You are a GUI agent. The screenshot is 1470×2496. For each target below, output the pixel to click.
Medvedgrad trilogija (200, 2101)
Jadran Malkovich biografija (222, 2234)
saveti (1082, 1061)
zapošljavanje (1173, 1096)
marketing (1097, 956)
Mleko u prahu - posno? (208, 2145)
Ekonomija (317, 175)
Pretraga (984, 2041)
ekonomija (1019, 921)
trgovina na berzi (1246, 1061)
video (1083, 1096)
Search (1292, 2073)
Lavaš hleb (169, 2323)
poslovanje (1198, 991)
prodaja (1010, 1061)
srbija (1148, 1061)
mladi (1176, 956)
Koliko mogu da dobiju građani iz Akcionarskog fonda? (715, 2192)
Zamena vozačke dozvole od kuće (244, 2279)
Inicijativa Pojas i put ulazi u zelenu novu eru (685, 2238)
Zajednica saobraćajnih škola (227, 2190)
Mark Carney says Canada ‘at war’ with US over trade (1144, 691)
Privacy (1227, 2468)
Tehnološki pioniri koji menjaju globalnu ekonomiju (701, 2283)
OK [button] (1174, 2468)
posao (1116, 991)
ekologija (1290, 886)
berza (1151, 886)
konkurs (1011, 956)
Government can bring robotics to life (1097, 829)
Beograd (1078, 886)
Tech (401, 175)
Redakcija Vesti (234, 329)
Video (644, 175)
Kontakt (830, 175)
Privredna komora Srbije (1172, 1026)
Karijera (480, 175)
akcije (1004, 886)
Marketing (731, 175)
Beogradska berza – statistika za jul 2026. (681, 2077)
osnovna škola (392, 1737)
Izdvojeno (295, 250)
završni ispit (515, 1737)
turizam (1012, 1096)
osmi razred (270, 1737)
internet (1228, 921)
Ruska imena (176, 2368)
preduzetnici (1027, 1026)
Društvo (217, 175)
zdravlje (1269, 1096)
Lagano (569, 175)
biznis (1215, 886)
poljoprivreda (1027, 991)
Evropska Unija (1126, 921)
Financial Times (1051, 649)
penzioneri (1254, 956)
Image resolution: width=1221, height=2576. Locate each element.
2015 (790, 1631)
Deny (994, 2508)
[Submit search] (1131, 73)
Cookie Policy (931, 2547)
━━━━━━
■ **ABOUT THIS EXERCISE**: Write out the entire listing so that each line matches the original exactly.

■ **ANSWER BOX**:
You are a GUI agent. The screenshot is 1470×2496. For each target below, output the pixel to click.
Medvedgrad trilogija (200, 2101)
Jadran Malkovich biografija (222, 2234)
saveti (1082, 1061)
zapošljavanje (1173, 1096)
marketing (1097, 956)
Mleko u prahu - posno? (208, 2145)
Ekonomija (317, 175)
Pretraga (984, 2041)
ekonomija (1019, 921)
trgovina na berzi (1246, 1061)
video (1083, 1096)
Search (1292, 2073)
Lavaš hleb (169, 2323)
poslovanje (1198, 991)
prodaja (1010, 1061)
srbija (1148, 1061)
mladi (1176, 956)
Koliko mogu da dobiju građani iz Akcionarskog fonda? (715, 2192)
Zamena vozačke dozvole od kuće (244, 2279)
Inicijativa Pojas i put ulazi u zelenu novu eru (685, 2238)
Zajednica saobraćajnih škola (227, 2190)
Mark Carney says Canada ‘at war’ with US over trade (1144, 691)
Privacy (1227, 2468)
Tehnološki pioniri koji menjaju globalnu ekonomiju (701, 2283)
OK [button] (1174, 2468)
posao (1116, 991)
ekologija (1290, 886)
berza (1151, 886)
konkurs (1011, 956)
Government can bring robotics to life (1097, 829)
Beograd (1078, 886)
Tech (401, 175)
Redakcija Vesti (234, 329)
Video (644, 175)
Kontakt (830, 175)
Privredna komora Srbije (1172, 1026)
Karijera (480, 175)
akcije (1004, 886)
Marketing (731, 175)
Beogradska berza – statistika za jul 2026. (681, 2077)
osnovna škola (392, 1737)
Izdvojeno (295, 250)
završni ispit (515, 1737)
turizam (1012, 1096)
osmi razred (270, 1737)
internet (1228, 921)
Ruska imena (176, 2368)
preduzetnici (1027, 1026)
Društvo (217, 175)
zdravlje (1269, 1096)
Lagano (569, 175)
biznis (1215, 886)
poljoprivreda (1027, 991)
Evropska Unija (1126, 921)
Financial Times (1051, 649)
penzioneri (1254, 956)
Image resolution: width=1221, height=2576. Locate each element.
2015 (790, 1631)
Deny (994, 2508)
[Submit search] (1131, 73)
Cookie Policy (931, 2547)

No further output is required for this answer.